Sonnet 79

The speaker laments that his muse is 'decayed' now that the beloved is praised by another, better poet, and philosophizes that all praise ultimately returns to the beloved's own virtue.

Original
Modern
1 Whilst I alone did call upon thy aid,
While I was the only one who called upon your help,
2 My verse alone had all thy gentle grace,
My poetry alone contained all your gentle grace,
3 But now my gracious numbers are decayed,
But now my beautiful verse has deteriorated,
'Decayed' = deteriorated, weakened.
4 And my sick muse doth give an other place.
And my weakened inspiration yields to another.
'Give place' = make room for, yield to.
5 I grant (sweet love) thy lovely argument
I acknowledge, beloved, that you as subject matter
'Argument' = subject matter.
6 Deserves the travail of a worthier pen,
Deserves the labor of a better poet,
'Travail' = hard work, labor.
7 Yet what of thee thy poet doth invent,
Yet what your rival poet creates about you,
8 He robs thee of, and pays it thee again,
He steals from you and returns it as praise,
The rival takes the beloved's beauty and fashions it into praise.
Volta The volta shifts from the speaker's loss to a reframing: the rival poet doesn't create praise but merely channels and reflects the beloved's own virtue back to them.
9 He lends thee virtue, and he stole that word,
He gives you virtue, but he stole that word
10 From thy behaviour, beauty doth he give
From your very conduct, beauty does he give
11 And found it in thy cheek: he can afford
And finds it in your face: he can offer
12 No praise to thee, but what in thee doth live.
No praise to you except what already lives in you.
13 Then thank him not for that which he doth say,
So do not thank him for what he says,
14 Since what he owes thee, thou thyself dost pay.
Since what he owes you, you yourself already give.
The Economy of Poetic Theft

Sonnet 79 performs an intellectual reversal: the rival poet is not a threat but a thief who steals and returns, creating a circular economy. He 'robs thee of, and pays it thee again'—taking the beloved's virtue and fashioning it into praise. This is elegant philosophy but also evasion. By insisting the rival only recirculates what already exists in the beloved, the speaker diminishes the rival's creativity while also diminishing his own. If all praise is merely reflection of intrinsic beauty, then the speaker's own verses are equally derivative. The consolation that 'no praise to thee, but what in thee doth live' might comfort the beloved but leaves the speaker displaced. He has become irrelevant to a process that is purely between the beloved and their own beauty.

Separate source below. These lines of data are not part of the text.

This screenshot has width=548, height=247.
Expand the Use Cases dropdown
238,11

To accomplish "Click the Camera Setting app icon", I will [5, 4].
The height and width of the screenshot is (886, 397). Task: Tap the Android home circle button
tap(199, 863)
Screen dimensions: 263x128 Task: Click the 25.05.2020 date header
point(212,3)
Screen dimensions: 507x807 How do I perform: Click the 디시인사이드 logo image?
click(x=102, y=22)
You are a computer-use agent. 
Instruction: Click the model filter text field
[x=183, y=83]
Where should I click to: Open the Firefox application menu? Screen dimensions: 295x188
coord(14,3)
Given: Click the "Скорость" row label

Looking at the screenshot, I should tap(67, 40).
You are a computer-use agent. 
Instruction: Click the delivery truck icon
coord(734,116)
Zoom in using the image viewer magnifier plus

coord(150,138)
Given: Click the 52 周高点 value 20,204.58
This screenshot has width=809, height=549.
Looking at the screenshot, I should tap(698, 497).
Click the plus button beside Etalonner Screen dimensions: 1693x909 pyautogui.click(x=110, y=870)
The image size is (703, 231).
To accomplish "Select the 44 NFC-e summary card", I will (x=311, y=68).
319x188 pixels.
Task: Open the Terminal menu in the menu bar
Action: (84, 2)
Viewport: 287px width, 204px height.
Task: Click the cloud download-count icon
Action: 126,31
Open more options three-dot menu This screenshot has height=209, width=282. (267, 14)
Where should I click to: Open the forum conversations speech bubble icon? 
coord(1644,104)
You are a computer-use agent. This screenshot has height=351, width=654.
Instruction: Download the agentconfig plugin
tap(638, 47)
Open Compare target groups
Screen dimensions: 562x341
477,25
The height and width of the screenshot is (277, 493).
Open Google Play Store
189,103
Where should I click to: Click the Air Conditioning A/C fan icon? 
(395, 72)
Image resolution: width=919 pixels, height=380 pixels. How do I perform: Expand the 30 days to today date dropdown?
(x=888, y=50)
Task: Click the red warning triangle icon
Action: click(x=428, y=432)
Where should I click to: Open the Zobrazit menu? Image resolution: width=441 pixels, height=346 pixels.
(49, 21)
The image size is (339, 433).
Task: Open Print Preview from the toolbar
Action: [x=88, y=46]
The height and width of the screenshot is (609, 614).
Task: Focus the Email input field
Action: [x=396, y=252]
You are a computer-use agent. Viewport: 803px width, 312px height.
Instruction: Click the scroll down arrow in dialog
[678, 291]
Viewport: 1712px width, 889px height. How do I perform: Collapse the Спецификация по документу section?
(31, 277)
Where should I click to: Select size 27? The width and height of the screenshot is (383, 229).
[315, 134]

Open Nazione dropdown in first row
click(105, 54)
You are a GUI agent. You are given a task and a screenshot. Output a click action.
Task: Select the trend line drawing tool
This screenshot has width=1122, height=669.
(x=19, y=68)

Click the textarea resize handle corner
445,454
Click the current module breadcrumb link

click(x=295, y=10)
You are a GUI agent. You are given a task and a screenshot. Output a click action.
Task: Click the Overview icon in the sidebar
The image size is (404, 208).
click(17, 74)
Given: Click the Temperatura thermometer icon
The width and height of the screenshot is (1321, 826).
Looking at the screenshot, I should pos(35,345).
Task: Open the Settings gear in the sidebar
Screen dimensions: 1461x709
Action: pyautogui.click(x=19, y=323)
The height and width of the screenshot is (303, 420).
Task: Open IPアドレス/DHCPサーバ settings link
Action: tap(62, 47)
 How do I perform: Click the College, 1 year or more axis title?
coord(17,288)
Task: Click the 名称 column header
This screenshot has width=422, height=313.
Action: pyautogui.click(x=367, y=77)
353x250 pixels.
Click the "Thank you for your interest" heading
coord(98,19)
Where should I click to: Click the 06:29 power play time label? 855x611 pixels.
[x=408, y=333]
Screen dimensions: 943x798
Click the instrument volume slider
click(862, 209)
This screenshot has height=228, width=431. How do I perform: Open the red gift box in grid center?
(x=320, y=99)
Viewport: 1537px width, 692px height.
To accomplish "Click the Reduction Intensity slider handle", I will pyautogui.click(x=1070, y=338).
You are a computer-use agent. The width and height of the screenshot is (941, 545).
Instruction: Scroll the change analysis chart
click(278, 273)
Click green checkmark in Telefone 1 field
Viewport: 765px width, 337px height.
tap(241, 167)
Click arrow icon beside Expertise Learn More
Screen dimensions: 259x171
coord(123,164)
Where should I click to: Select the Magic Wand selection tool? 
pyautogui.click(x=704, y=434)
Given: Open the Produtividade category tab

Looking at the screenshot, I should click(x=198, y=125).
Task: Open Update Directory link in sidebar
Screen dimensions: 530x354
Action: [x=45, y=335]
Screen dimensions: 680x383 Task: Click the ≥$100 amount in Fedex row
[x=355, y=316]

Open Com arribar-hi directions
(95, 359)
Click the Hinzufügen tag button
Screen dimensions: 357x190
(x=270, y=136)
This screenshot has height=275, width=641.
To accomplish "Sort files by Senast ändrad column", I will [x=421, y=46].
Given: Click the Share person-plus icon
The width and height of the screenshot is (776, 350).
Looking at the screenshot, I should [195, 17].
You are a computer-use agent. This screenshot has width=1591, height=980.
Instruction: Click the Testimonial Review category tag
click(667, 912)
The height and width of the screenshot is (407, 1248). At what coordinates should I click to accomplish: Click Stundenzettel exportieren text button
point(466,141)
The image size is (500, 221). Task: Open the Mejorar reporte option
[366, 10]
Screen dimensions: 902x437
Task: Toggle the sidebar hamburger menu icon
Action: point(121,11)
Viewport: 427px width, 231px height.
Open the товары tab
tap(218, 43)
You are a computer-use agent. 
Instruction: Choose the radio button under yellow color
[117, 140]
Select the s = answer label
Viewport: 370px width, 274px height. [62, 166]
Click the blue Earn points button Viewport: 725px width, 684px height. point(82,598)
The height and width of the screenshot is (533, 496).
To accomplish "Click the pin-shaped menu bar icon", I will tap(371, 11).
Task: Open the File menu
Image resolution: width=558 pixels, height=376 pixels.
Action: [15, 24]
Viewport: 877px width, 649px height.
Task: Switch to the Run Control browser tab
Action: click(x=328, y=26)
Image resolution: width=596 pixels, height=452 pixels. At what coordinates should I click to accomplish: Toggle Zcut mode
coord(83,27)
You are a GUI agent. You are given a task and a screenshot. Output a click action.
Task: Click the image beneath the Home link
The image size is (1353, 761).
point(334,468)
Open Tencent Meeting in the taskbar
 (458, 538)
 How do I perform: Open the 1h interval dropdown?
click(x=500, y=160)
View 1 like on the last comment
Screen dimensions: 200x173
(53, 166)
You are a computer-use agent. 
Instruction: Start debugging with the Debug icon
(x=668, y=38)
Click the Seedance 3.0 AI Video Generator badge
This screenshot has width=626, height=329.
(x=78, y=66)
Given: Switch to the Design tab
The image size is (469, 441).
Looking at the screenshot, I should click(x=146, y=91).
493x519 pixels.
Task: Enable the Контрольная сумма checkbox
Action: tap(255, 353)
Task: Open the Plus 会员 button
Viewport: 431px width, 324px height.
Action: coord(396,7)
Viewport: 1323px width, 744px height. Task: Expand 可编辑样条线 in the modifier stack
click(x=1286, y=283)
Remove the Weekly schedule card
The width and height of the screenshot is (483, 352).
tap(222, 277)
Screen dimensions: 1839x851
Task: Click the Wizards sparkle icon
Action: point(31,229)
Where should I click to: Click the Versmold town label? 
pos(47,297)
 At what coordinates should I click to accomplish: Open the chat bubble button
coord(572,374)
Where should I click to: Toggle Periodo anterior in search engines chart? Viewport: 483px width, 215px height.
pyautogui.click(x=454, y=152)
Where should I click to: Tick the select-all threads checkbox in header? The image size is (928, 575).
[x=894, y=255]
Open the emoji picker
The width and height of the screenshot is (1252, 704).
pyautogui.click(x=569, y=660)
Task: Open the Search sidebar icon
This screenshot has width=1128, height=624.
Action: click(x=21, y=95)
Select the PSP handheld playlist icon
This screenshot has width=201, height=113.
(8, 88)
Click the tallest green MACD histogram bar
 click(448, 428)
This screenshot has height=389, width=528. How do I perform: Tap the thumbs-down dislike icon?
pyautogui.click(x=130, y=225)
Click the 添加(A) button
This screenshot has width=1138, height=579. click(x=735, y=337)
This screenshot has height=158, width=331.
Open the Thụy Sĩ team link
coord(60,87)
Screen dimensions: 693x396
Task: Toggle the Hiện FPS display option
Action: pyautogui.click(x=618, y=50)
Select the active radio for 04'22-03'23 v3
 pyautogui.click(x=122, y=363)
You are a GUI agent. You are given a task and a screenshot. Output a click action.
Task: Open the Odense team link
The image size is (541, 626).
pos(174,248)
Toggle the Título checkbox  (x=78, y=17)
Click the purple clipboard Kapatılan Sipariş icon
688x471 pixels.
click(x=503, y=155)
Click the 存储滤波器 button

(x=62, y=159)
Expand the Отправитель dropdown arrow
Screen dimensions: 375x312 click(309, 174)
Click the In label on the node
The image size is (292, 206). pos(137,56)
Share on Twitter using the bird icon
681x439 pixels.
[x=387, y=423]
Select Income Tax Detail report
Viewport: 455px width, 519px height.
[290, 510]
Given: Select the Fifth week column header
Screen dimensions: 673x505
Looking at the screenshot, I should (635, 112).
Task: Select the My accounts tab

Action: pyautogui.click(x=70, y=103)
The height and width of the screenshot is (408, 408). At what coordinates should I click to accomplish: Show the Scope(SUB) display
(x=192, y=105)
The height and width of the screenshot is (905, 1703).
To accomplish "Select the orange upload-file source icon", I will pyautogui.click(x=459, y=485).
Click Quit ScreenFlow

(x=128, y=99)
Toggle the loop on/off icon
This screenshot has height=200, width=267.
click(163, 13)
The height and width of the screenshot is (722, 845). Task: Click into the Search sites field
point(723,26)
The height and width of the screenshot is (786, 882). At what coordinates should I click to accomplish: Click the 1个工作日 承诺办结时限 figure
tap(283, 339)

The Decline of the Speaker's Muse

Line 3-4 are devastating: 'But now my gracious numbers are decayed, / And my sick muse doth give an other place.' The speaker's verse has literally sickened because the muse has been divided. This reflects a psychological crisis: if the beloved's inspiration can flow to multiple poets, it is not the speaker's alone. The beloved is not 'possession' but a universal good, available to anyone with the eloquence to ask. The speaker's previous confidence (78) that he alone truly benefits from the beloved's presence collapses. The muse does not belong to him. The beloved's attention is divisible. And this knowledge has made his verse sick—not because he lacks talent but because the foundation of his inspiration (exclusive access, singular devotion) has been undermined.

If this happened today

An artist watches someone else's work go viral with their muse as subject. They think: 'Well, technically everything they say about you is yours already. They're just reflecting what you already are. But that doesn't help me. I've lost my exclusive access to your inspiration.' The philosophy rings true but doesn't ease the wound.